Notre Dame School Gets Active

Pipestone Flyer

On Tuesday, March 4th Notre Dame School held a seminar concerning the ever growing topic of cell phones and children in order to help parents keep up with their kids with new technology. 

    Amanda Coles, Chair of Parents at Notre Dame Association, PANDA, and school council, started off the evening by addressing cell phone usage as an important issue for children in this world where everything is fast paced and led by new and upcoming devices. “If we ever want to keep up with our kids we have to know who they are talking to, how are they talking and how to keep them safe.”

    The conversation of apps came up several times during the evening, as this seem to be quite a concern with parents and rightfully so. There are several apps being used now for communicating that parents are not aware of. Coles pointed out that facebook is being used less and less by kids because family, including aunts and uncles, are now using it and kids don’t want to share everything they are doing with them. 

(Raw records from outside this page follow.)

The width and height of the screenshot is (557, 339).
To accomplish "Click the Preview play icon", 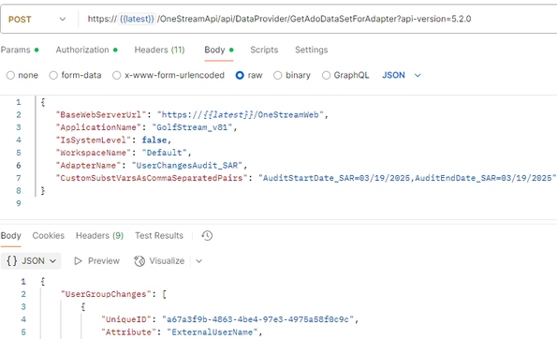I will (78, 261).
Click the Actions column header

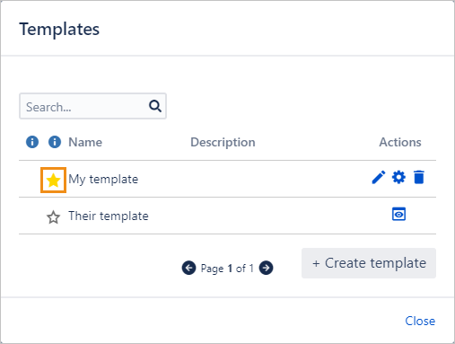coord(400,142)
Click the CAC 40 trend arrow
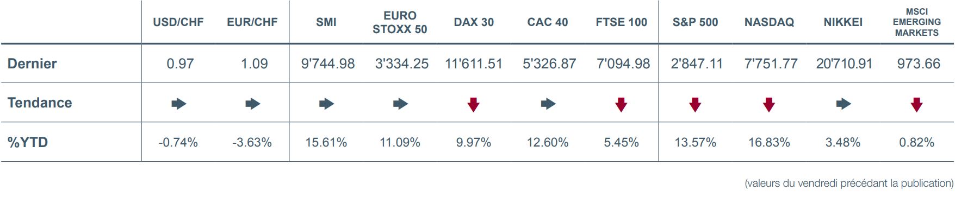This screenshot has height=203, width=955. point(548,104)
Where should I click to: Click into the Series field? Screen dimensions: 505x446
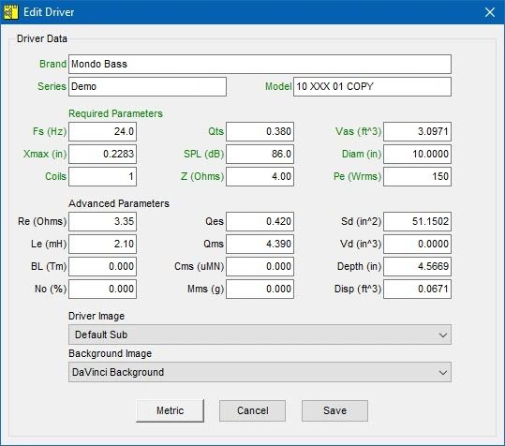(x=147, y=86)
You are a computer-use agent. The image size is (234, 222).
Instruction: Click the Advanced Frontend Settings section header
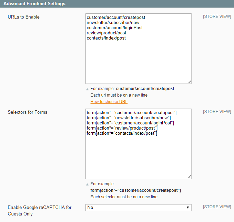(34, 4)

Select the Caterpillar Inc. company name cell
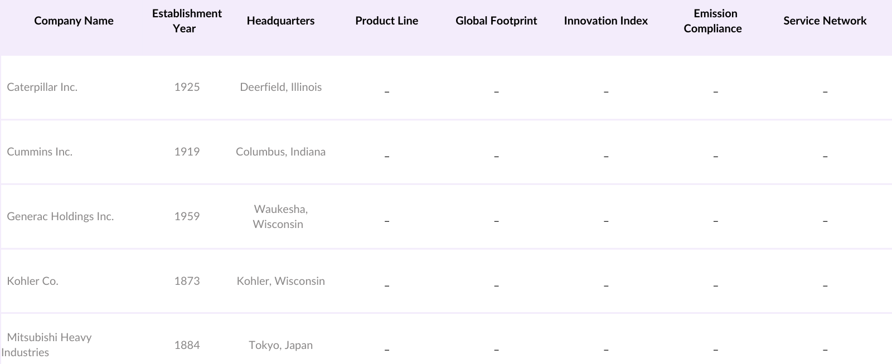[x=42, y=87]
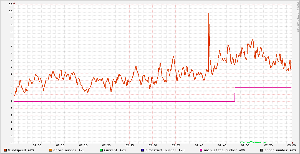Click the green Current bump near 02:50
The height and width of the screenshot is (154, 300).
(x=242, y=142)

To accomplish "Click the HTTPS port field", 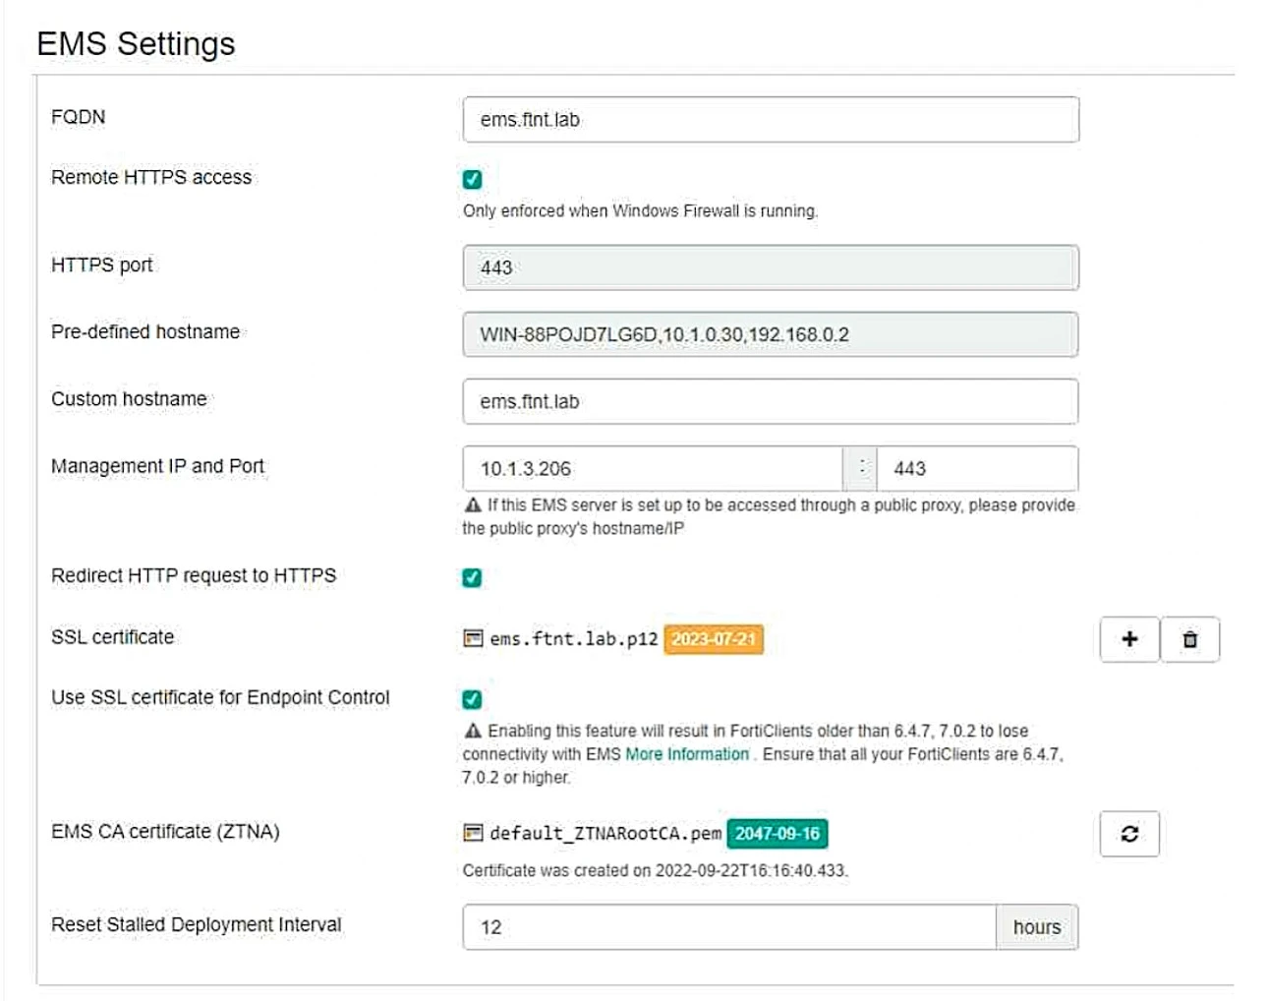I will 770,267.
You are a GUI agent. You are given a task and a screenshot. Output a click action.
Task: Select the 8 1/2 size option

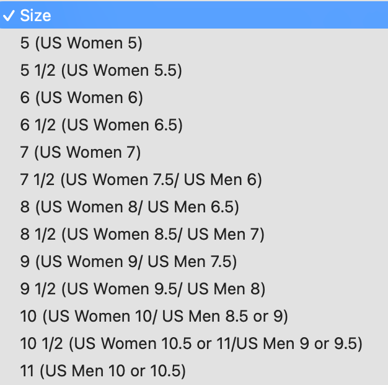(x=142, y=235)
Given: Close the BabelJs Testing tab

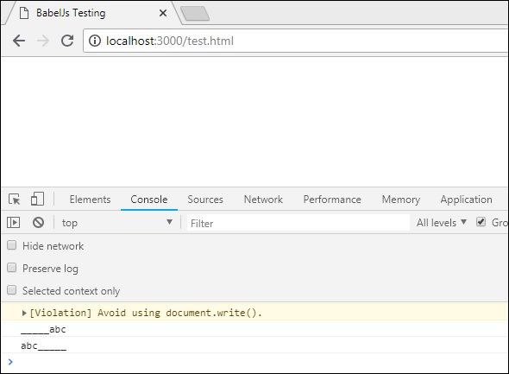Looking at the screenshot, I should click(x=163, y=13).
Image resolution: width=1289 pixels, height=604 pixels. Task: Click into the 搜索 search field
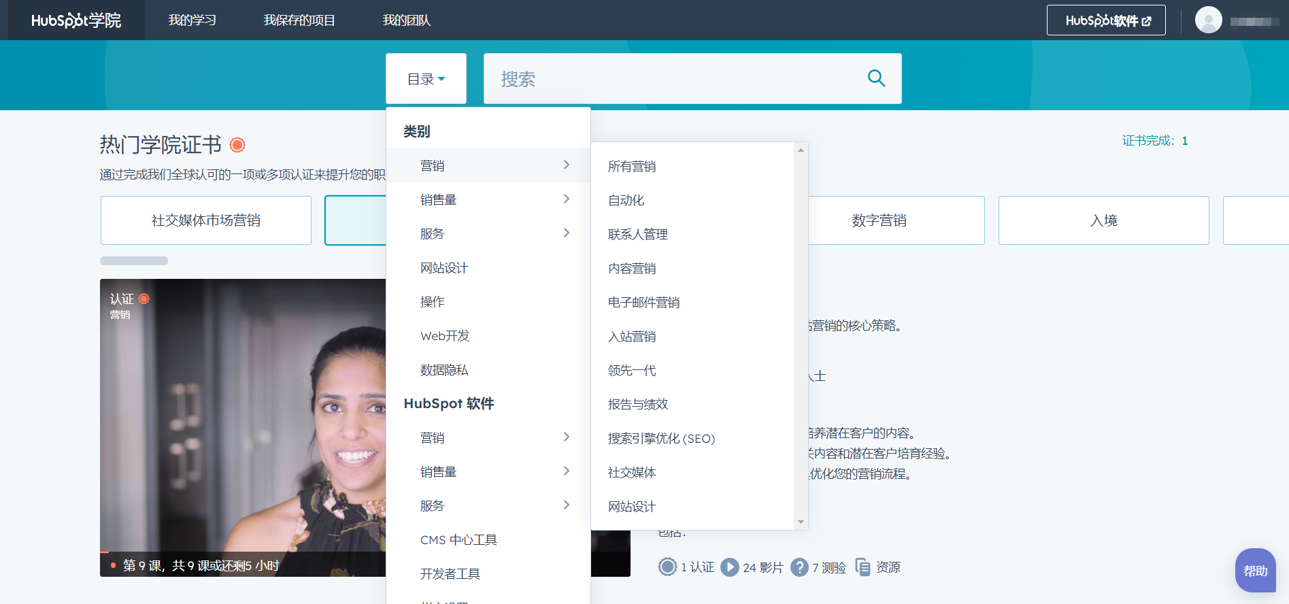tap(673, 79)
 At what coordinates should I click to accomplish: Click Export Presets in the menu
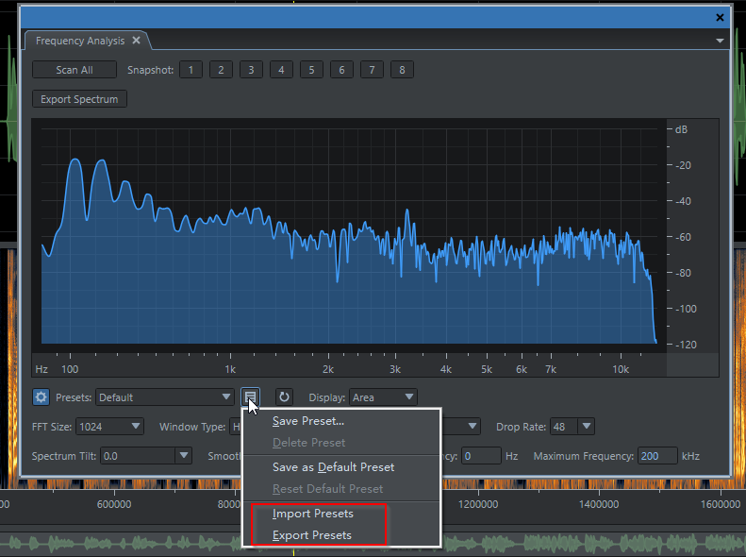[x=312, y=535]
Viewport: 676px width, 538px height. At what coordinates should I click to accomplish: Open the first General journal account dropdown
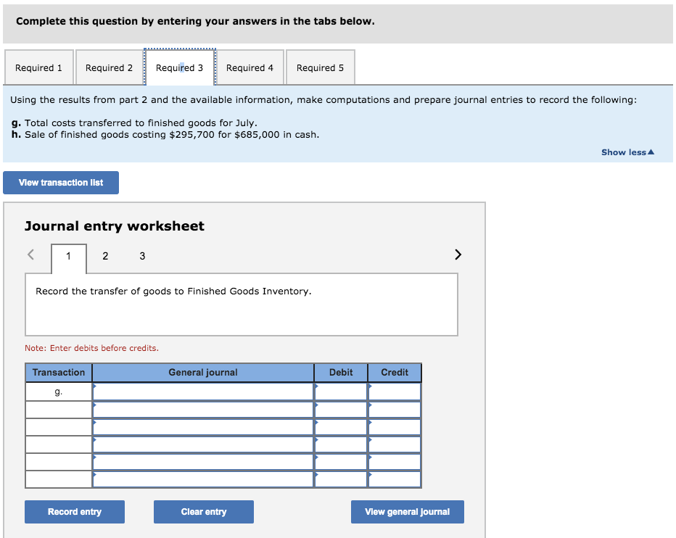click(x=203, y=392)
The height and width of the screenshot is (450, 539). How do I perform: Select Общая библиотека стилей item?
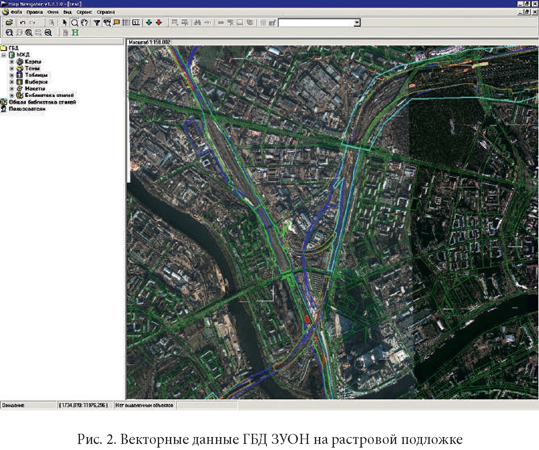point(42,102)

    Coles says that she has been advised by other parents and believes that if a parent makes the rules too strict they may lose them on the web. “They will just go out and create a whole new profile and you will never know who they are, who they are talking to and what they are doing,” she explains. 

    Instead she suggests that parents allow them the freedom to use the technology with some monitoring, like always know the password for the phone and that you may check their phone at anytime.  

    The TELUS store in Leduc Common, Complete Communications, had representatives come out and talk about the different ways they could help parents.  They discussed many insightful tidbits. They simply pointed out that a cell phone, much like a laptop, can have its history and cache cleared easily, and that parents should be aware that most kids know how to do that.  TELUS representatives also expressed the different options such as phone monitoring, information on parent controls and assistance on answering questions about different apps, what some can do and what to look for.  Parents that have questions or concerns are encouraged to come to their store if they have any questions.  

Complete Communications has also put together a contract for parents to use with their child that establishes basic ground rules and expectations that a parent may be interested in.  

    The seminar included many basic steps on how to talk to your child with their cell phone including steps that the school itself has taken to address the concerns of cell phones and technology in the schools.  

    Tara Malloy, Notre Dame Vice principal, says that technology is an important issue for children today and it’s not going to go away.  In her presentation Malloy acknowledges that in today’s world cell phones are common place. Everyone seems to have one.  However, she asks the tough question that is often up for debate, “Should Cell phones be aloud at school?”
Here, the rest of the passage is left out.